Instructions for the task>
Copy out the rows that run from the line containing "Where should I click to: Click the ROC" through the line containing "This screenshot has height=1010, width=1711.", with both of those lines included and every line kept word for word.

Provided data>

-- Begin --

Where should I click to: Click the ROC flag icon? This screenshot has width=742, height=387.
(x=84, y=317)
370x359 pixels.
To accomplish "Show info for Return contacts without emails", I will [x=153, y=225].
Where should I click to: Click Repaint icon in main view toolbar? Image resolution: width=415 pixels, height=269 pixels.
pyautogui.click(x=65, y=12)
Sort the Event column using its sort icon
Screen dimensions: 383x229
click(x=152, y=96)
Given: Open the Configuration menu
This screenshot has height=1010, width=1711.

-- End --
-- Begin --

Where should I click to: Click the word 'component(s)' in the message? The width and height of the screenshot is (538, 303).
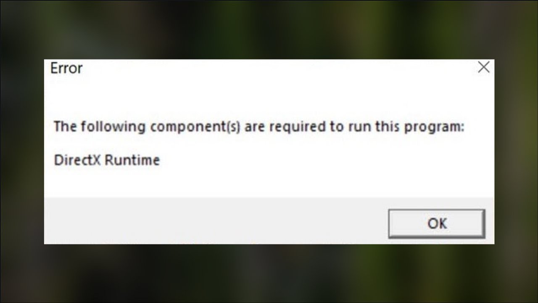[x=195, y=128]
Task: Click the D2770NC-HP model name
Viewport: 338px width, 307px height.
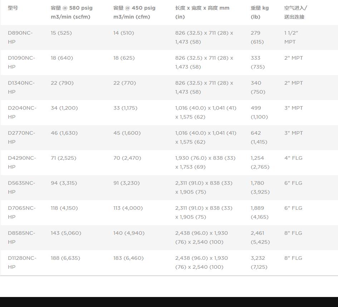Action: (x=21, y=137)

-- End --
-- Begin --

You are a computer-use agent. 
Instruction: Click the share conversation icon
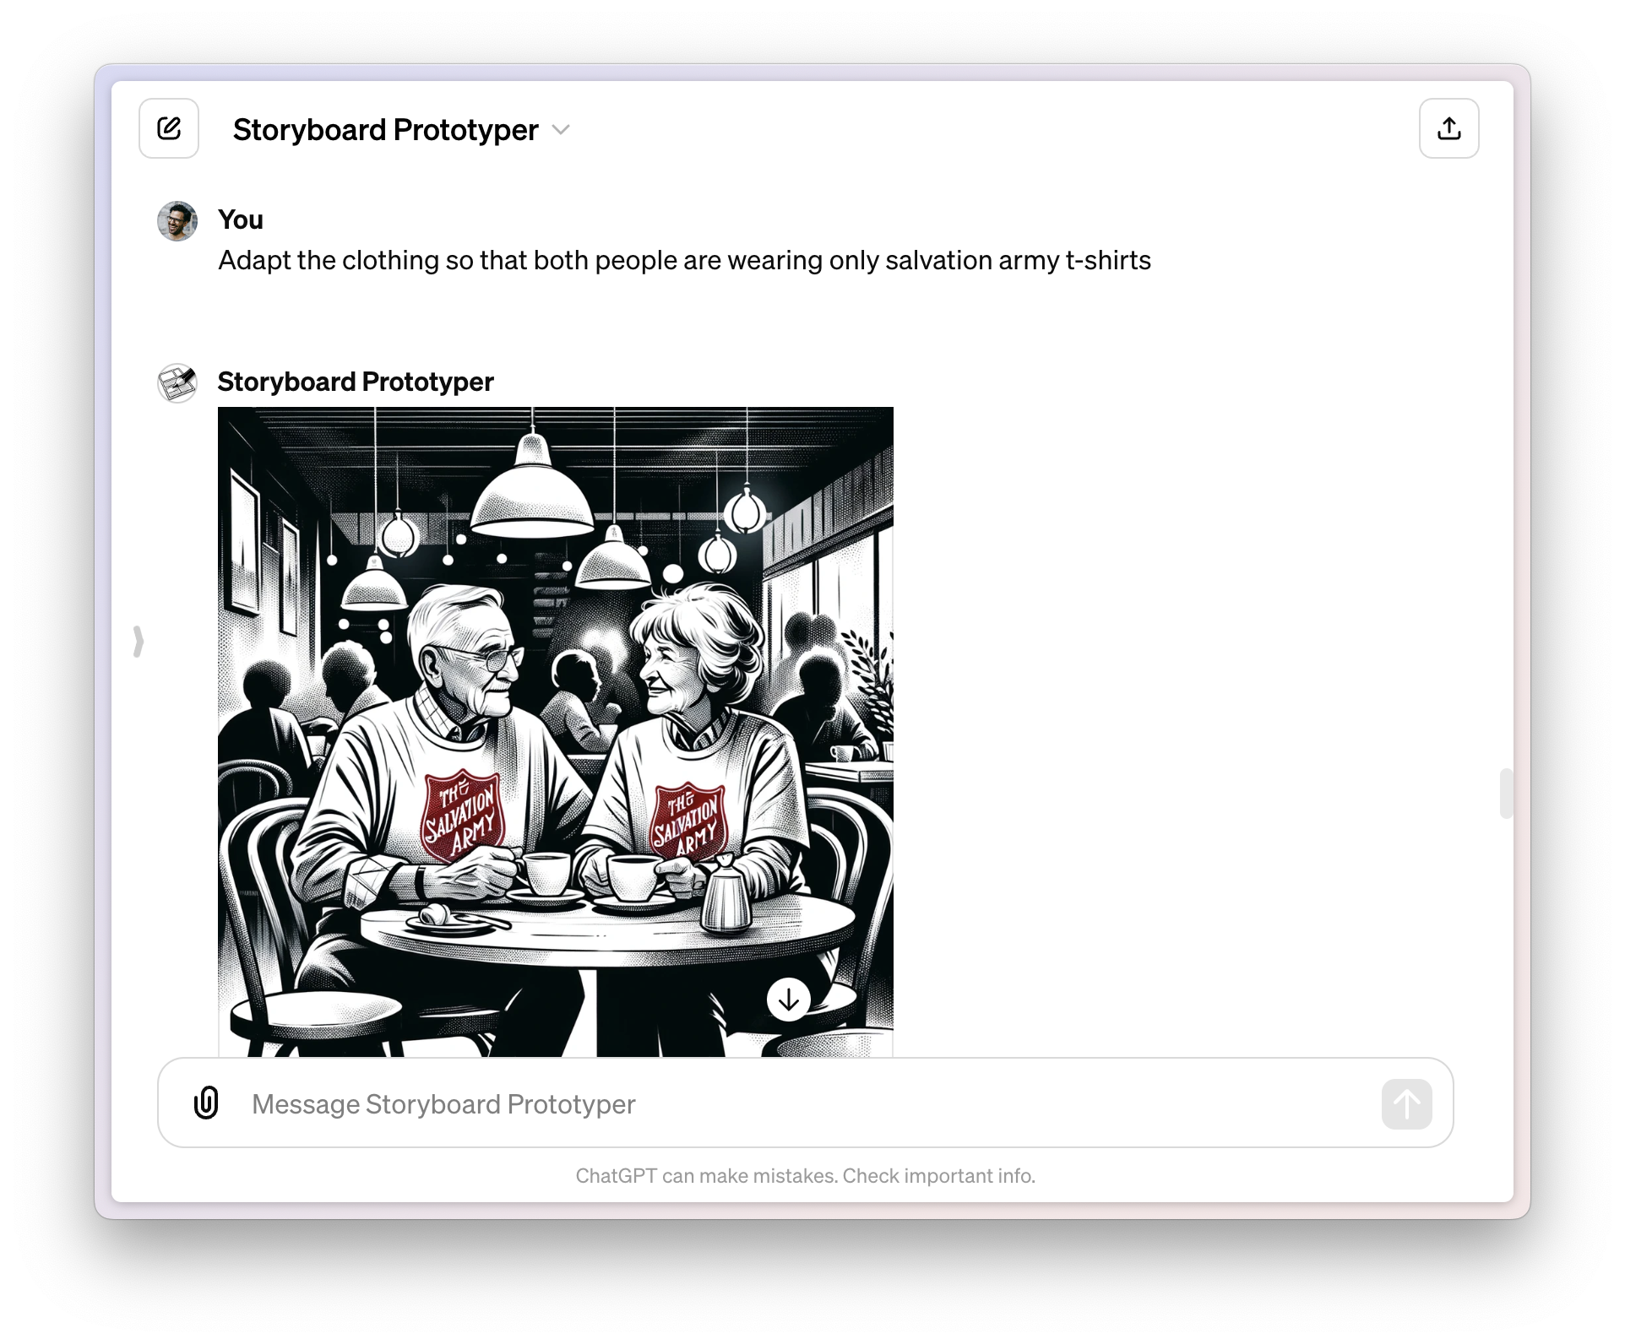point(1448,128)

-- End --

Written solution>
Where should I click to: Click the ROC flag icon? This screenshot has width=742, height=387.
(x=84, y=317)
370x359 pixels.
To accomplish "Show info for Return contacts without emails", I will [x=153, y=225].
Where should I click to: Click Repaint icon in main view toolbar? Image resolution: width=415 pixels, height=269 pixels.
pyautogui.click(x=65, y=12)
Sort the Event column using its sort icon
Screen dimensions: 383x229
click(x=152, y=96)
Given: Open the Configuration menu
This screenshot has height=1010, width=1711.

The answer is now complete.